A 38 year old male was found with a reduced level of consciousness, following reports of intentional and recreational ingestion of around 500 mls of a sanitary alcohol, of a brand noted to be normally found in Romania. The brand in question contained ethyl alcohol (ethanol) 70% and methylene blue. His initial Glasgow Coma Scale was 8/15.

On review in the emergency department, his airway was patent, and his oxygen saturations were 94% on room air. He was warm and well perfused, with normal haemodynamics. His Electrocardiogram (ECG) showed normal sinus rhythm, with a QTc of <450 ms. The patient’s abdomen was soft and non-tender, and there was no evidence of any long bone fractures. Glasgow Coma Scale at the time was initially noted to be 8/15 with a blood glucose of 5.9, however he became intermittently agitated in the emergency department, and was given sedation with anxiolytics.

The Emergency Medical team opted to not treat the above patient with activated charcoal and gastric lavage, given the rapid rate of absorption of ethanol from the gastro-intestinal tract. A CT brain was performed which did not show any evidence of acute intra-cerebral haemorrhage or subdural haemorrhage. His biochemistry showed the following results:

ABG: PH 7.43, PCO2 36.1, PO2 91.8, HCO3- 24, BE 1.2
Lactate 2.8
Hb 136 g/l, WCC 6.3 x 109/l, platelets 121 x 109/l / neutrophils 3.0 x109/l
Ca2+ 1.97 mmol/l, Mg2+ 0.9 mmol/l, phosphate 1.87 mmol/l
Na+ 145 mmol/l, K+ 3.7 mmol/l, Creatinine 76 mmol/l, urea 3.5 mmol/l
Bilirubin 12 umol/l, ALT 106 unit/l, ALP 87 unit/l
CRP 8 mg/l
Blood ethanol level 260 mg/dl
Urinary drugs screen: +ve cannabinoids

He was subsequently admitted to intensive care for observation and for supportive management. He was treated with IV thiamine 300 mg TDS, IV fluids and chlordiazapoxide for alcohol withdrawal. His haemodynamics and biochemistry remained stable and within normal range. He did not show any clinical or biochemical signs of methaemoglobinaemia, and did not suffer from convulsions or serotonin syndrome. The presenting patient was discharged from intensive care after a period of 24 hours monitoring.

In accordance with our research and literature review, our case report did not delineate any explicit treatment necessity for the oral ingestion of substances containing methylene blue.

In patients where potential oral ingestion of methylene blue is suspected, it is imperative to execute all requisite foundational measures for a comprehensive medical assessment, aiming to discern any untoward manifestations or indicators of methylene blue toxicity.
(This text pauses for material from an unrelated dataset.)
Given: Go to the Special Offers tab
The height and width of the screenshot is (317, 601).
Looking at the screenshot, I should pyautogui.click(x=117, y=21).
Should the clinician harbour concerns regarding methylene blue toxicity, the predominant therapeutic approach is supportive, entailing the adept management of ensuing complications within an appropriate medical milieu, such as a critical care unit.

In accordance with prevailing norms in medical practice, diagnosing ethanol intoxication as the aetiology of altered mental state and agitation follows a paradigm of exclusion. Regardless of the blood alcohol level, alternative causes for altered mental status and agitation necessitate meticulous exploration. This includes the systematic elimination of hypoglycaemia, sepsis, hypothermia, hypoxia, head injury, or pronounced metabolic derangements.

The patient achieved complete recovery subsequent to the ingestion of ethanol 70% and methylene blue. Notwithstanding the irritant properties inherent in the aforementioned substances, such ingestions mandate a regimen of supportive measures for ethanol intoxication, as delineated earlier. Concurrently, it is imperative to undertake an exhaustive exclusionary process targeting other potential contributory factors and to maintain vigilant monitoring for any indicators suggestive of methylene blue toxicity.